On the topic of wait times, Oliver deploys a clip of my Heritage Foundation colleague Romina Boccia predicting the inevitable delays in medical care. Based on the British record, she is correct. For example, The Guardian, a leftist British newspaper, reports that 4.5 million Britons are awaiting hospitalization.

In 2018, a team of researchers writing for the Journal of the American Medical Association detailed the international metrics of access to care in a timely fashion. In the United States, only 6% of patients had to wait more than two months to see a medical specialist, compared with 39% of patients in Canada and 19% of patients in Britain.

Oliver insists the British wait lists are primarily for non-emergency medical issues. In fact, Britain is also struggling with the provision of emergency services, and waiting British emergency patients are suffering.

While the British government set a target of 95% of emergency patients being seen within four hours or less, the reality is that only 83.6% were seen within four hours of arriving at the emergency department. Moreover, recent studies show that British mortality rates following emergency surgical interventions are higher than comparable American mortality rates.

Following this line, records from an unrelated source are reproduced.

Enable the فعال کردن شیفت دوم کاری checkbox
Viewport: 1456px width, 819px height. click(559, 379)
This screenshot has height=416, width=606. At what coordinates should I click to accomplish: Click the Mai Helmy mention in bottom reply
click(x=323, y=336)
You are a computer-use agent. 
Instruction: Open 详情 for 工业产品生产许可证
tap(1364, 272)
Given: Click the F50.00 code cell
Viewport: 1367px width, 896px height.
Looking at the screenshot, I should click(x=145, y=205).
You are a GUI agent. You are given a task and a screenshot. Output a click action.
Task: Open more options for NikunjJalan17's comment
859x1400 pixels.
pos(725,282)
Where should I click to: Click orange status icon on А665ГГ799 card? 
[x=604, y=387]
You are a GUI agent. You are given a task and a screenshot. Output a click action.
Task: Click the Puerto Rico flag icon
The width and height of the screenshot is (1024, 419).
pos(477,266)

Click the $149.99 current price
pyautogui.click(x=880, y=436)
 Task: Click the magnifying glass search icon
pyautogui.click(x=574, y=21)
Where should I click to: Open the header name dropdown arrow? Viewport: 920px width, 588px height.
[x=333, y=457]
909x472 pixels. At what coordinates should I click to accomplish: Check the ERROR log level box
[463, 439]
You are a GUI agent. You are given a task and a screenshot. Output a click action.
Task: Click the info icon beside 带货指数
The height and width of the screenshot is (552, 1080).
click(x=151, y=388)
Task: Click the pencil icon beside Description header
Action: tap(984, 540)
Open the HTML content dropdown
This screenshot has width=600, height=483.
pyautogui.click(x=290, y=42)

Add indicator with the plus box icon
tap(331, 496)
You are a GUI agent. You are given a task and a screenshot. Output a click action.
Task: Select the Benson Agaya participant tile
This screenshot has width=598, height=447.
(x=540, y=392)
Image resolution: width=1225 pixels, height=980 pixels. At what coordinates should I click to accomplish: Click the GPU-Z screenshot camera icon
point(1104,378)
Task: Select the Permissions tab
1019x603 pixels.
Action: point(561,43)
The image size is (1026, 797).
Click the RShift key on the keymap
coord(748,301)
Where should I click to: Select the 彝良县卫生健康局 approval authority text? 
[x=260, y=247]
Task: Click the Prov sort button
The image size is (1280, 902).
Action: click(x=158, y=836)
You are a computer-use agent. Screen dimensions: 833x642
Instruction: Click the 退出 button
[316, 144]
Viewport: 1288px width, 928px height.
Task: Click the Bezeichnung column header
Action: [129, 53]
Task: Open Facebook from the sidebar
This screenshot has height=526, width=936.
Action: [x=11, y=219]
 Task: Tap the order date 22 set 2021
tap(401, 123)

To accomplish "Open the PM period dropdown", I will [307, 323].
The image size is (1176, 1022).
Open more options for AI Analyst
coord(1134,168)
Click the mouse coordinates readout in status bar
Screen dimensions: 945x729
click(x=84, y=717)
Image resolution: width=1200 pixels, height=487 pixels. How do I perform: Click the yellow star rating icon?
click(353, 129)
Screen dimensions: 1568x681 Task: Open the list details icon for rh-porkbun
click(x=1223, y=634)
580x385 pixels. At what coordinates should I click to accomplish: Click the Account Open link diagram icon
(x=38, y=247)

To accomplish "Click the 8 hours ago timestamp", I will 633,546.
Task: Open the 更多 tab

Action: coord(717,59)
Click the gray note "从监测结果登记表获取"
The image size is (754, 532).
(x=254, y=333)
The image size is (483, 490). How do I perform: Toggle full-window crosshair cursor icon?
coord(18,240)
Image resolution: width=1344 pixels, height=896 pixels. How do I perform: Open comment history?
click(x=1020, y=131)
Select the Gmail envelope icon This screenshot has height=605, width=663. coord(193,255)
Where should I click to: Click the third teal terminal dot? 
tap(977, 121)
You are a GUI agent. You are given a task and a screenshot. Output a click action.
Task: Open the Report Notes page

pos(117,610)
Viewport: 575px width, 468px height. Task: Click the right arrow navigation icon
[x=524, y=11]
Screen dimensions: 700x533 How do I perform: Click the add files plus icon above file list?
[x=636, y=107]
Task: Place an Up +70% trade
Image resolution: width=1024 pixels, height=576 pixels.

On waiting lists, delays, and denials of care, the British record is hardly worth emulating, and the Canadian “single-payer” record is even worse.

Then, there is the cost issue. Oliver doesn’t declare one way or another on whether or not Medicare for All would save or cost Americans more money. He concedes that the real costs could be astronomical. Good for him.

Based on the best available analyses, we can safely assume that outlawing virtually all existing private and public health insurance—replacing private insurance premiums and cost-sharing with new federal taxes—would not guarantee Americans lower costs. Indeed, the most granular econometric analyses of Medicare for All conducted by the Urban Institute, the Mercatus Center, and the Rand Corp. project even higher overall health care spending.

Sanders, to his credit, makes it crystal clear that his Medicare for All program would involve broad-based taxation on the many, not just taxing the rich few.

Two detailed econometric studies from very different analysts from different sides of the political spectrum show that the program will cost Americans more.

First, Kenneth Thorpe, a professor of health policy at Emory University, estimated in 2016 that the Sanders proposal, if it were fully funded, would require a 14.3% payroll tax, as well as a 5.7% income-related premium. In other words, it would be a level of taxation equal to 20% of payroll. Thorpe concluded that slightly more than 70% of all working families would pay more for health care than they do under the current system. 

More recently, my colleagues Edmund Haislmaier and Jamie Hall at The Heritage Foundation have undertaken another detailed econometric analysis of the Medicare for All program.

Confirming Thorpe’s basic findings, the Heritage estimates show that Medicare for All would require additional taxation amounting to 21.2% of all wage and salary income. After accounting for the projected reductions in private health spending and the new taxes, they estimate that the average annual disposable household income would decline by $5,671.

The additional taxation would affect almost two-thirds of American households, or 73.5% of the entire American population. Yes, Americans would pay more.   

Medicare for All has big trade-offs: the loss of choice, the problem of waiting for care, and the high cost. Yet Oliver thinks that the trade-offs are worth plunging ahead.   

Oliver also concedes that this legislative effort would be politically hard, requiring serious tax increases, and warns that it would have to be “carefully designed” to work well. He neglects to mention, however, that years and years of design work have already been done.

That design is plain to see in the black-and-white text of the House and Senate bills. All Americans have to do is read them.